However, the added benefit of adding attention layers comes with several tradeoffs. First, they increase the memory footprint of the neural network. Second, they increase the model’s latency by adding more serial layers of processing. And third, they make the model less interpretable because, with more layers, it becomes harder to relate outputs to specific input points.
The idea that Brown and his co-authors propose is to switch deep networks for wide networks. Therefore, instead of adding attention layers to your network, you add attention heads to your attention layer. The idea is very simple but happens to have a profound effect on the performance of the transformer.
For example, consider a transformer model composed of six attention layers, each of which has eight attention heads. Using the wide-network approach, you can change the architecture to a single attention layer with 48 attention heads, or two attention layers with 24 attention heads, or maybe three layers with 16 attention heads.
The benefits of wide transformers
There are several benefits to this approach. First, while deep and wide transformers have the same number of attention heads, the wide network has fewer parameters because it removes the dense layers that connect each attention layer to the next. In at least one case, the researchers were able to reduce the model to 48 percent of its original size by switching from a deep to a wide architecture. Other configurations resulted in substantive gains in memory savings.
The second benefit is speed. With attention heads processing the input in parallel instead of sequentially, the model has lower latency and responds faster. On CPUs, the researchers were able to increase speed by 3.1X while on GPUs they received a 1.9X speed improvement.
Finally, wide networks are more interpretable than deep transformers because you can directly associate attention head features to input as opposed to going through several layers. “In Transformer-based architectures, the attention mechanism can be inspected for a given output to see what connections between input features each head in each layer found important. For deep networks this process must be performed for each layer and it can often become unclear what the final output was actually,” the researchers write. “In the case of a single layer wide network, interpretability is far easier as only one layer needs to be inspected, and what was considered important for the final output is clearer.”

• _TASK DESCRIPTION_
Copy the wide transformers text, starting with "The second benefit" and going on through "1.9X speed improvement.", but swap "latency" for "delay".

• _DATA RECORDS_
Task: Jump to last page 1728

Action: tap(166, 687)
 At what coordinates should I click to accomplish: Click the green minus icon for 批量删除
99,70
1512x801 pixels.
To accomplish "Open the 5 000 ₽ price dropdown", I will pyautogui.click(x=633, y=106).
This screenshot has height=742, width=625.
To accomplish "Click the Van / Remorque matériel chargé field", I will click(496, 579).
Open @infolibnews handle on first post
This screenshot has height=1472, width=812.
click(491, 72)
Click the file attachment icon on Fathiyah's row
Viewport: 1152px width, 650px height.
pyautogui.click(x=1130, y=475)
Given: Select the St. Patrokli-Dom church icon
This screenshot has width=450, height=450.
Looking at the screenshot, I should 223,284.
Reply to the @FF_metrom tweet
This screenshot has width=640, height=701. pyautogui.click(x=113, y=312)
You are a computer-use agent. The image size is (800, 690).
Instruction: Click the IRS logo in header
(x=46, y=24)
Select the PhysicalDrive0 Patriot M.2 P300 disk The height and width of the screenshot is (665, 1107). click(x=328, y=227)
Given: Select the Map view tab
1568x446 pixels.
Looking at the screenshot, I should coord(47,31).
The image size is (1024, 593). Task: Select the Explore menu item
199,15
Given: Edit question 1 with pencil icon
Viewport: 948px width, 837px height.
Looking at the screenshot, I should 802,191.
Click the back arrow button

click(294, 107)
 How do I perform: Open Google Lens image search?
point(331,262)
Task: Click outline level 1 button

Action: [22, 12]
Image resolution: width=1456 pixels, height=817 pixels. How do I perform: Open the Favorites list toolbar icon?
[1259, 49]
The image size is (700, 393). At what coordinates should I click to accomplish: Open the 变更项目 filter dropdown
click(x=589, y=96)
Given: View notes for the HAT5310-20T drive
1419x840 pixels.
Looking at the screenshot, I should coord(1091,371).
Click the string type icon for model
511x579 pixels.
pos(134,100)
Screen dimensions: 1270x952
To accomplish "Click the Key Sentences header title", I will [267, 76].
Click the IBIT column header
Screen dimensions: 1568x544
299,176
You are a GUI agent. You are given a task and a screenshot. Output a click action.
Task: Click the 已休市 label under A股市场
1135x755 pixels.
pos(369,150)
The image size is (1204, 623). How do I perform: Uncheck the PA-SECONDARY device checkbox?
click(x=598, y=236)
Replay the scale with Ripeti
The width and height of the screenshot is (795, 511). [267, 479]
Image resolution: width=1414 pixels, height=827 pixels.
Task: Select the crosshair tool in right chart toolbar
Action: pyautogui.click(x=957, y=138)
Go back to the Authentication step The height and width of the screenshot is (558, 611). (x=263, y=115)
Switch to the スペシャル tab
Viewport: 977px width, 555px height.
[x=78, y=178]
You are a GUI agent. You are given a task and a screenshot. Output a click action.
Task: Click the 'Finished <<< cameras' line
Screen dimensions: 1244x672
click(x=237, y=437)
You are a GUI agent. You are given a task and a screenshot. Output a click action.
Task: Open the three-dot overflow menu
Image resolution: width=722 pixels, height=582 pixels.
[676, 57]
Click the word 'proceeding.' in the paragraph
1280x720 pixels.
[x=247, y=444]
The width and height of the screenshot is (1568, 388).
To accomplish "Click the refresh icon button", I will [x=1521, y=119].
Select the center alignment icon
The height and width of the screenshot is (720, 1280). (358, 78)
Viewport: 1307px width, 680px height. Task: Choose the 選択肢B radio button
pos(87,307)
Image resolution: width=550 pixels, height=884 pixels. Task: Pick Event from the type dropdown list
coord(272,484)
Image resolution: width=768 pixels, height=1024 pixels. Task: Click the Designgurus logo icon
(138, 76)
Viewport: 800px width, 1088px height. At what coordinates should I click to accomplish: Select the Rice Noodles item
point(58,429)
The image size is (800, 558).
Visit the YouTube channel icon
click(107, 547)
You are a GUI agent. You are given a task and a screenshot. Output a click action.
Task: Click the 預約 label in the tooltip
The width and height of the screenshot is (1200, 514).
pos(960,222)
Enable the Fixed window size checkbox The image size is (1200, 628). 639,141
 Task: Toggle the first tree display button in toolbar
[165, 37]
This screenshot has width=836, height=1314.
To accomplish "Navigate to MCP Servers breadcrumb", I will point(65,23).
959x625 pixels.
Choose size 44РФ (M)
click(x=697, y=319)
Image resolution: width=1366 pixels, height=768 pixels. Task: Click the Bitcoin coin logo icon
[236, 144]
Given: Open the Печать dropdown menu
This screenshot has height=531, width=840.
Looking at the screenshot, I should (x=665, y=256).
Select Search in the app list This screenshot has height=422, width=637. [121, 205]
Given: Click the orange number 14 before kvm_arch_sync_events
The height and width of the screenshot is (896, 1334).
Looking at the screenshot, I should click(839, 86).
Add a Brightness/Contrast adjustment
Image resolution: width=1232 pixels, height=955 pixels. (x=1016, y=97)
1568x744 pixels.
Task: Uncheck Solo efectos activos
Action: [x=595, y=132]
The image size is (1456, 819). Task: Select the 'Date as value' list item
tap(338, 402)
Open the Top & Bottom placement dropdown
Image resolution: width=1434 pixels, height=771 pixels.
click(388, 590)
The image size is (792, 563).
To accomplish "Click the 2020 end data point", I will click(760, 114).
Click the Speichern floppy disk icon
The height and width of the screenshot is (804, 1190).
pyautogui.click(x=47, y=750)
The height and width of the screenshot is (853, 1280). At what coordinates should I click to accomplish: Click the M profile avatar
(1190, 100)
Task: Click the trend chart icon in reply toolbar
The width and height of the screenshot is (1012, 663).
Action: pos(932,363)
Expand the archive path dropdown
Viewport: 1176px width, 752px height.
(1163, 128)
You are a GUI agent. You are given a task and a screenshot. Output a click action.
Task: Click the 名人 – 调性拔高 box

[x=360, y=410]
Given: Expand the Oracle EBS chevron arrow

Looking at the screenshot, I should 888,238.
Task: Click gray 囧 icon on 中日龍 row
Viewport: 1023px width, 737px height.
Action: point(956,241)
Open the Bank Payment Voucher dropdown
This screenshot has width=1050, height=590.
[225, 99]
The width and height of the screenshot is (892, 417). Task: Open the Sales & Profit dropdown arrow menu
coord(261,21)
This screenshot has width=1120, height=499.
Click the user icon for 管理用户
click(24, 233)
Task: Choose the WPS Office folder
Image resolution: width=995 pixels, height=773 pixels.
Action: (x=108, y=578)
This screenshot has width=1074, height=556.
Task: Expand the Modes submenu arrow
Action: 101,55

• _WRITTEN ANSWER_
The second benefit is speed. With attention heads processing the input in parallel instead of sequentially, the model has lower delay and responds faster. On CPUs, the researchers were able to increase speed by 3.1X while on GPUs they received a 1.9X speed improvement.